Writing for Scientific American, John Fialka spotlights Form Energy, an MIT spinout designing an iron-air battery that “could help decarbonize the nation’s power sector more cheaply than lithium-ion storage systems.” Fialka explains that “unlike current lithium-ion batteries that require expensive materials mostly from other countries such as lithium, cobalt, nickel and graphite, the proposed battery stores electricity using widely available iron metal.” 

Writing for The Boston Globe, Prof. Emeritus Ernest Moniz writes that the National Ignition Facility’s fusion energy advancement “is exciting because when the journey from science demonstration to a commercially viable power plant is completed, the electricity grid will be revolutionized.” Moniz continues, “To meet widely accepted climate objectives, we must double the clock speed of the clean energy innovation process.”

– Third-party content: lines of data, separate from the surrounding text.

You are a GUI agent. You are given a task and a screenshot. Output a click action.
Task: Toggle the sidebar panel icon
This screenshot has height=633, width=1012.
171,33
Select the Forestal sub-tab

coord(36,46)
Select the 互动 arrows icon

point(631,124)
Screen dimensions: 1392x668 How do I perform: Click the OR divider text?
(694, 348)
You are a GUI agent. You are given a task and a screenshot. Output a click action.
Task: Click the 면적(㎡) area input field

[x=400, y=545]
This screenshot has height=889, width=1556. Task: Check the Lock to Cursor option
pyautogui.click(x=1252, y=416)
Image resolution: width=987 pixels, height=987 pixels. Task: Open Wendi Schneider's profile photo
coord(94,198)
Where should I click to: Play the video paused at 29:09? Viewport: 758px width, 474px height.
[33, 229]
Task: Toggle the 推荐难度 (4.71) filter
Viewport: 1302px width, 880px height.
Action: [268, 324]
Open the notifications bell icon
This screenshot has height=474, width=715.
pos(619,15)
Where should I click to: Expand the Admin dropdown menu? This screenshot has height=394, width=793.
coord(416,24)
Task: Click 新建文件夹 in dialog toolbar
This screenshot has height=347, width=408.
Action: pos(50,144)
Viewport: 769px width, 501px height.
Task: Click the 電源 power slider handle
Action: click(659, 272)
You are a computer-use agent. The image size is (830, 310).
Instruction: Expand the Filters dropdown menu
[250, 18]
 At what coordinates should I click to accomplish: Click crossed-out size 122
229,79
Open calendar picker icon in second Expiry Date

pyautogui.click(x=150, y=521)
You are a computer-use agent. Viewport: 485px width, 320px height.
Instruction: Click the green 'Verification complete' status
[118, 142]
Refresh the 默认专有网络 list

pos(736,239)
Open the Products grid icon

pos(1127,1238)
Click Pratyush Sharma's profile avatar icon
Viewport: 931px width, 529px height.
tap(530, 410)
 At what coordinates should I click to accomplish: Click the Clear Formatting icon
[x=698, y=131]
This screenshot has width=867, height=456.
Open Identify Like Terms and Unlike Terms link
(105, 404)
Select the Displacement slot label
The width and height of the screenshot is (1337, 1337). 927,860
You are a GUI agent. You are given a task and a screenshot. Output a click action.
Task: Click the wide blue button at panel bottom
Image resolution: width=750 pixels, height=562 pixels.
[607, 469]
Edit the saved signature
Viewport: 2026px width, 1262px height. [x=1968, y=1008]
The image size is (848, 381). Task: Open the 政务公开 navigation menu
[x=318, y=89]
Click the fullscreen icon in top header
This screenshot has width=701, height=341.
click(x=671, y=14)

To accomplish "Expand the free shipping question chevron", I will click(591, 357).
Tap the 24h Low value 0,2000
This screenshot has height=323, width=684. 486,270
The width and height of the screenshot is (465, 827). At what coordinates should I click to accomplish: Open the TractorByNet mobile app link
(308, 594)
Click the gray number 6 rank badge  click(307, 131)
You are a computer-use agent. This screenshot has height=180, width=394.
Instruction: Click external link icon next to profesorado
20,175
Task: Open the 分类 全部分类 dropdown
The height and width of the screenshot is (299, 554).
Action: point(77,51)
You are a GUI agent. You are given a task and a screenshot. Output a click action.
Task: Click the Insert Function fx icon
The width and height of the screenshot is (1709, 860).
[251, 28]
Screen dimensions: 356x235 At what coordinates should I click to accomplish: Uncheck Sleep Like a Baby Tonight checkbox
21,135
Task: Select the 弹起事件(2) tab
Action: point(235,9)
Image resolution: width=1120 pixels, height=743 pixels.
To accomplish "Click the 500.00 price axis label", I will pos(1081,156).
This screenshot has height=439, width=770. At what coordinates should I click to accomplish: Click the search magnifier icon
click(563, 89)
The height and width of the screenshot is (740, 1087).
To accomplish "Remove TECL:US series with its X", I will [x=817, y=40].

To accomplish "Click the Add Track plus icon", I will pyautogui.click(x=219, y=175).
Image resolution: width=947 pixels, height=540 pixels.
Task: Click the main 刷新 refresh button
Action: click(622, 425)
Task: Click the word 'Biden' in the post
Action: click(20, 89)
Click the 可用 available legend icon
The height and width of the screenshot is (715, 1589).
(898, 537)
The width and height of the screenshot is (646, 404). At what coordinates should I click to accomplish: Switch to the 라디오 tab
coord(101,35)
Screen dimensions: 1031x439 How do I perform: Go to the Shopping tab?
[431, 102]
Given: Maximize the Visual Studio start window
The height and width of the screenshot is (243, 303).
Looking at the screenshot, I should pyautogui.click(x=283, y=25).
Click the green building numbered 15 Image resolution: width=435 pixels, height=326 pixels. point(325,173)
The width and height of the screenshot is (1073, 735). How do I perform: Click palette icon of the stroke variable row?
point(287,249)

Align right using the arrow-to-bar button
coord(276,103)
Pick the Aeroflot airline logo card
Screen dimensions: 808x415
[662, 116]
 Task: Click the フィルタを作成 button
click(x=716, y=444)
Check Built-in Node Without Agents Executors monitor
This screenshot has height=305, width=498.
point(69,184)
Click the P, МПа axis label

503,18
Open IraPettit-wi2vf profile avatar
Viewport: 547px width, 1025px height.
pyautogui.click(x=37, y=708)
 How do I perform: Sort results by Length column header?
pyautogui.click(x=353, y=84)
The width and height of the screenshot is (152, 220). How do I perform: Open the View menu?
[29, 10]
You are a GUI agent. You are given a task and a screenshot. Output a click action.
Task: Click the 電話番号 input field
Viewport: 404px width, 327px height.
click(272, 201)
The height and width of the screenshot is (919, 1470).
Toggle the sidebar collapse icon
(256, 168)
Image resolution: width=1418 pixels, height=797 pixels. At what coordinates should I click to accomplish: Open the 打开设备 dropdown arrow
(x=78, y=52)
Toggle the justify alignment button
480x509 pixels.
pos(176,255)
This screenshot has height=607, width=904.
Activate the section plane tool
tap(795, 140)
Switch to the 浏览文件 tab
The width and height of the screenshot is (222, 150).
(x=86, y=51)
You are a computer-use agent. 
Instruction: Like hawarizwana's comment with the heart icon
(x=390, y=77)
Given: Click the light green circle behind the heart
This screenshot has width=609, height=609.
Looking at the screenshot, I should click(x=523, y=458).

Forbes has named Commonwealth Fusion Systems one of the biggest tech innovations and breakthroughs of 2022, reports Bernard Marr. “Commonwealth Fusion Systems is now working with MIT’s Plasma Science and Fusion Center on plans to build a factory that can mass-produce components for the first commercial fusion reactors,” writes Marr.

Prof. Dennis Whyte, director of the Plasma Science and Fusion Center, speaks with NPR host Rob Schmitz about fusion energy and its impact on climate and energy sustainability. “So in fusion, what you're doing is literally fusing or pushing together these hydrogen atoms,” explains Whyte. “They turn into helium. This is what happens in our sun as well, too. And when that happens, that can release large amounts of net energy.”

Prof. Dennis Whyte, director of MIT’s Plasma Science and Fusion Center, discusses the significance of nuclear fusion energy with Boston Globe reporter David Abel following news that an advance had been made in the development of nuclear fusion. “It’s very exciting, but we’re not all the way there,” Whyte said. “I will be really excited when we put the first watts on the grid.”